I was just curious what the result would be in this case. Unfortunately it said that I've hit the threshold yet again. Oh well...

ContentIterator.ProcessListItems Method (Microsoft SharePoint Server 2010 only)

If you can't narrow down the number of items to be processed by using filter - one of the right ways to avoid hitting threshold is by using ContentIterator.ProcessListItems

    SPList list = web.Lists["UniqueList"];
    SPQuery query = new SPQuery{RowLimit=5000};
    query.Query = "<Where><Contains><FieldRef Name=\"Title\"/><Value Type=\"Text\">UniqueTitle</Value></Contains></Where>"
     + ContentIterator.ItemEnumerationOrderByNVPField; // this is a Must

   ContentIterator contentIterator = new ContentIterator();
   List<SPListItem> items = new List<SPListItem>();
   contentIterator.ProcessListItems(list, query,
       delegate(SPListItem item)
           items.Add(item); // not sure if it's the most efficient way!
       delegate(SPListItem item, Exception eItemFailed)
           return true;

Object Model Override, SPList.EnableThrottling and SPQueryThrottleOption.Override methods

This is simply a list of ways to bypass threshold.
I don't want to repeat that was already written in a good article "Working with Large Lists in SharePoint 2010 - List Throttling" by Steve Peschka, so, please, have a look.


  • Combine Filtering and Sorting to avoid hitting threshold.
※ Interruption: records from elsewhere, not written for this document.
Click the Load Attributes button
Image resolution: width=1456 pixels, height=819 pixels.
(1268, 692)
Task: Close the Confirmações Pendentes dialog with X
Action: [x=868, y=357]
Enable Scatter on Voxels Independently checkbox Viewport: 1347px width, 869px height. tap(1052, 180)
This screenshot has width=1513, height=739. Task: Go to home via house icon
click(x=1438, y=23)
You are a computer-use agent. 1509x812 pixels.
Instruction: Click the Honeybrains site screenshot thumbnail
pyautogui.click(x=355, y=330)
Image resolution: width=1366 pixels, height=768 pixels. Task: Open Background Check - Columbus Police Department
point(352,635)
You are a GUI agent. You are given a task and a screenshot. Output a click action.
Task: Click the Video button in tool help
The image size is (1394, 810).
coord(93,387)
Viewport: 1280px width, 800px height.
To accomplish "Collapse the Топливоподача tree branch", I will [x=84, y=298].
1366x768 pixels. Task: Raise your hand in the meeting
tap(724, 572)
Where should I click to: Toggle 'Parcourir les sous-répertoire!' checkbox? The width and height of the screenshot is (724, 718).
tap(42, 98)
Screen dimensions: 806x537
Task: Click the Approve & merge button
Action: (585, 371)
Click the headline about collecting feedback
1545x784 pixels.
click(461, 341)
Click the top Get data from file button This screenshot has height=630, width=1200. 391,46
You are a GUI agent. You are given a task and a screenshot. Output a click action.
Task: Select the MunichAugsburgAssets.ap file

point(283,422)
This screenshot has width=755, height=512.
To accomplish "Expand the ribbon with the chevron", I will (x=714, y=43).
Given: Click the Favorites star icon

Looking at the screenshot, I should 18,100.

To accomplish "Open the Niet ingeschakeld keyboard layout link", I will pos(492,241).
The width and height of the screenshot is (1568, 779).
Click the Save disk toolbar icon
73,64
Narrow down the number of rows to be processed.
  • If you have access to SharePoint Server 2010 Edition consider using ContentIterator methods.
  • Read additional info from the sites listed below

Additional articles:
Writing Efficient Code in SharePoint Server
2010 Large Lists Documentation: white papers and blog posts
Large List Performance (very nice article)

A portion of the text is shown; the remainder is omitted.